Hiram Claudio10/18/12
Congratulations on your 3rd place ribbon my friend!
Pam Ford Davis 10/18/12
Congratulations, Noel!

Wing His Words!
Genia Gilbert10/18/12
A winner and great piece! This is hilarious, and takes more thought than I thought. (^_^) Congratulations.
Danielle King 10/18/12
Congratuflippinglations! As CD said - you are a very funny man, but I knew that already! Get that ebook out right sharpish.
Myrna Noyes10/18/12
Ha-haha-haha!! This pun-derful piece had me laughing over and over again! :D I love words, and your definitions were a delight! CONGRATULATIONS on your level win!!
Bea Edwards 10/18/12
Smiled, then chuckled, and finally began to really have a good time! Very witty- you clever man.
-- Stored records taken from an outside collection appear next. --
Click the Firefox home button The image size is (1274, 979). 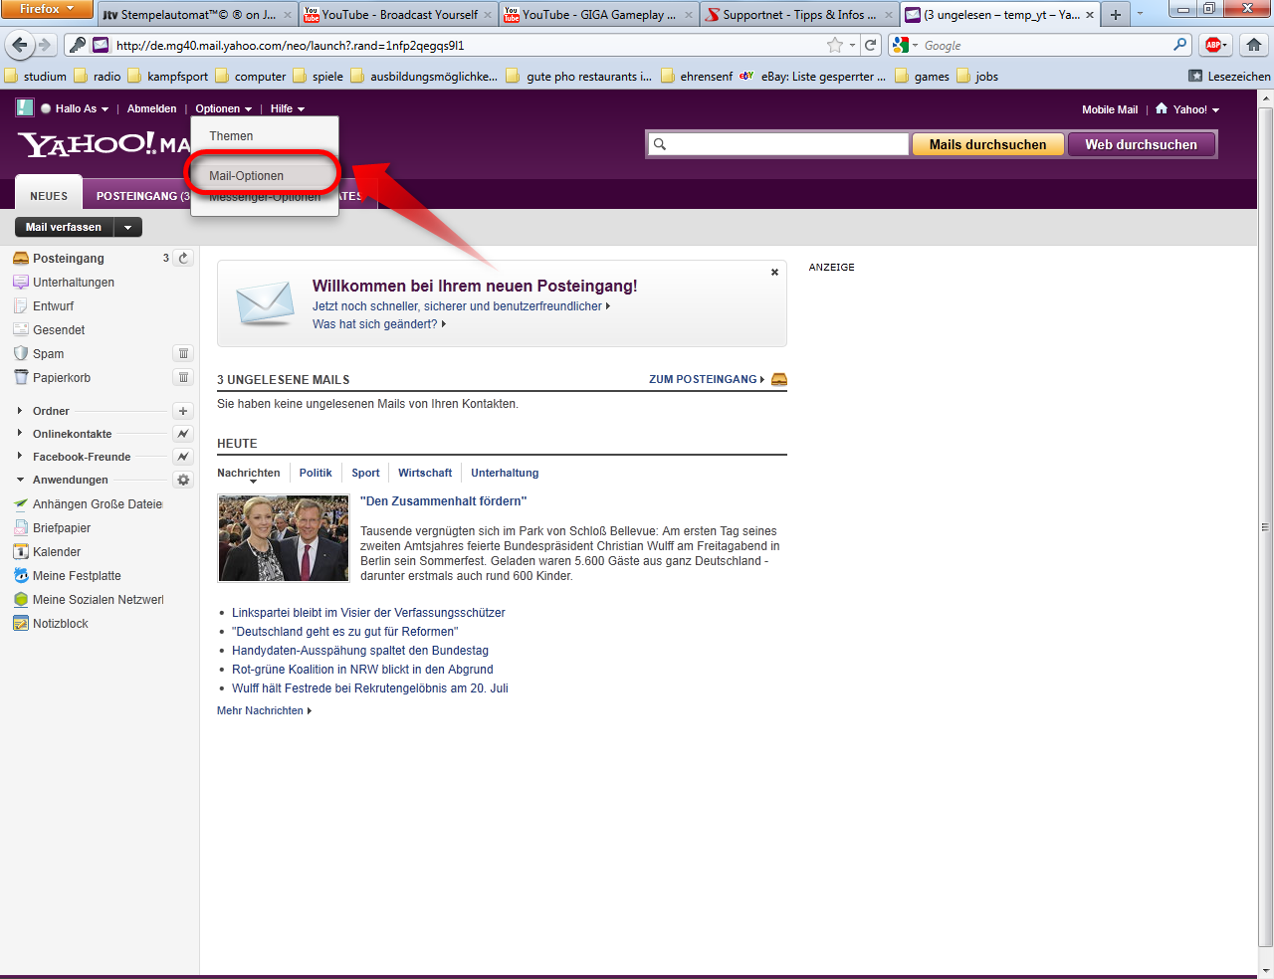(1253, 45)
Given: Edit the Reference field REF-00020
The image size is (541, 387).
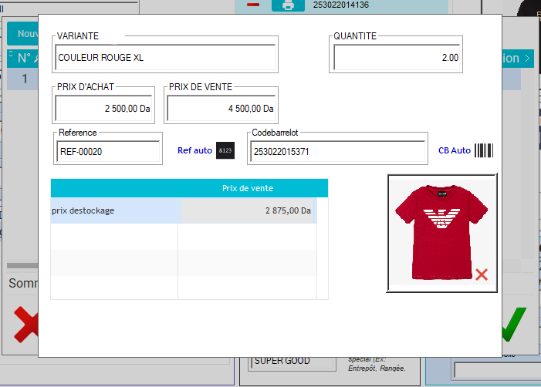Looking at the screenshot, I should coord(108,152).
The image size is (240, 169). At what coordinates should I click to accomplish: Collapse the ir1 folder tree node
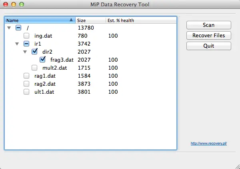tap(17, 44)
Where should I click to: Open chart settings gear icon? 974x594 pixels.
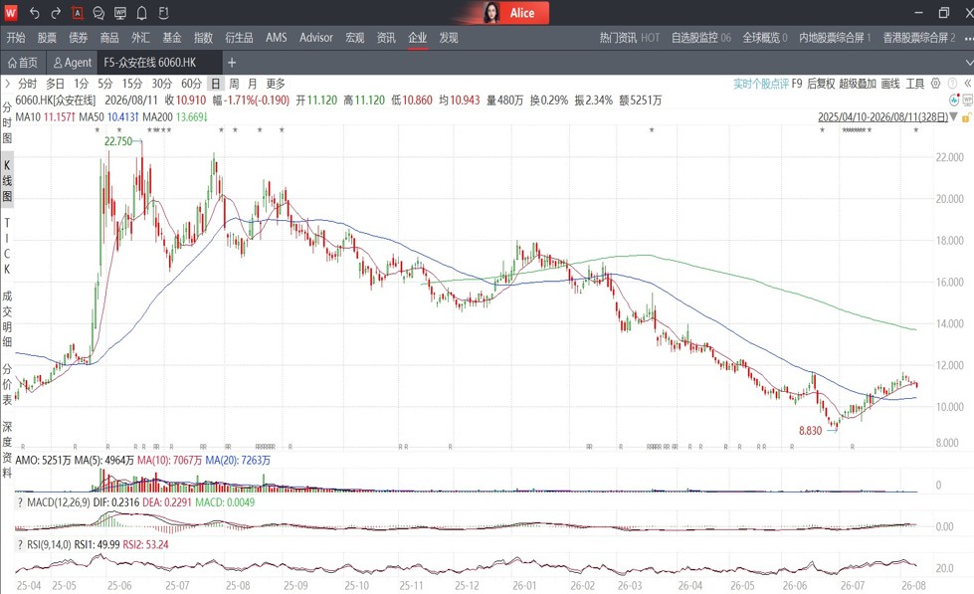click(x=935, y=84)
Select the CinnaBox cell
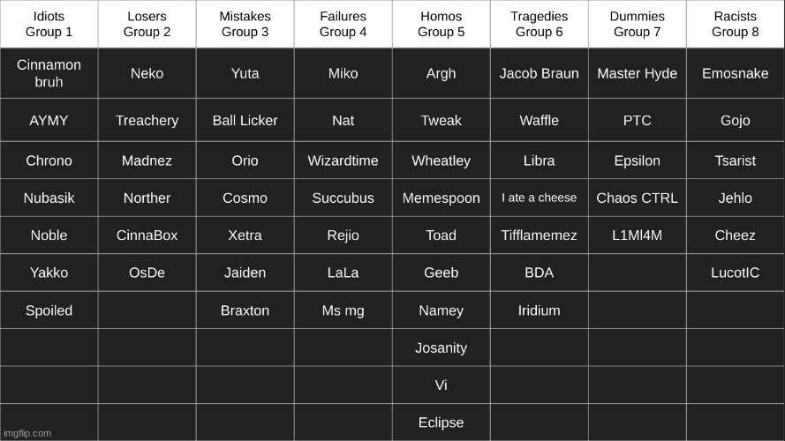Image resolution: width=785 pixels, height=441 pixels. coord(147,235)
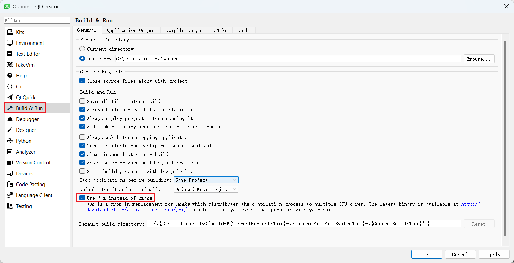
Task: Open the Kits settings section
Action: pyautogui.click(x=20, y=32)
Congratulations on your win!
Leola Ogle 10/18/12
Congrats Noel! Awesome job! God bless!
Shann Hall-LochmannVanBennekom 10/19/12
Congreatulations on your ribbon and for placing 12th overall! So close. I do expect you to come up with a word that means your puns zoomed over Shann's head and when explained to her she seriously laughed! :) Also notice the e in my first word--pretty clever eh? (Don't tell anyone it was a typo)
Loren T. Lowery10/19/12
Wow, what can I say that hasn't already been said; besides I'm not so clever or quick on the pick up; but honestly, I truly enjoyed this. Especially because it made me pause and think! Congratulations, and the very best of luck when then is published!
CD Swanson 10/19/12
Congrats Noel! God Bless~
Margaret Kearley 11/06/12
My character has grown - enormously. This is hilarious and SO clever. I have printed a copy off - to ponder on those I'm struggling with! and to share with others. Put me down for a copy of that book!!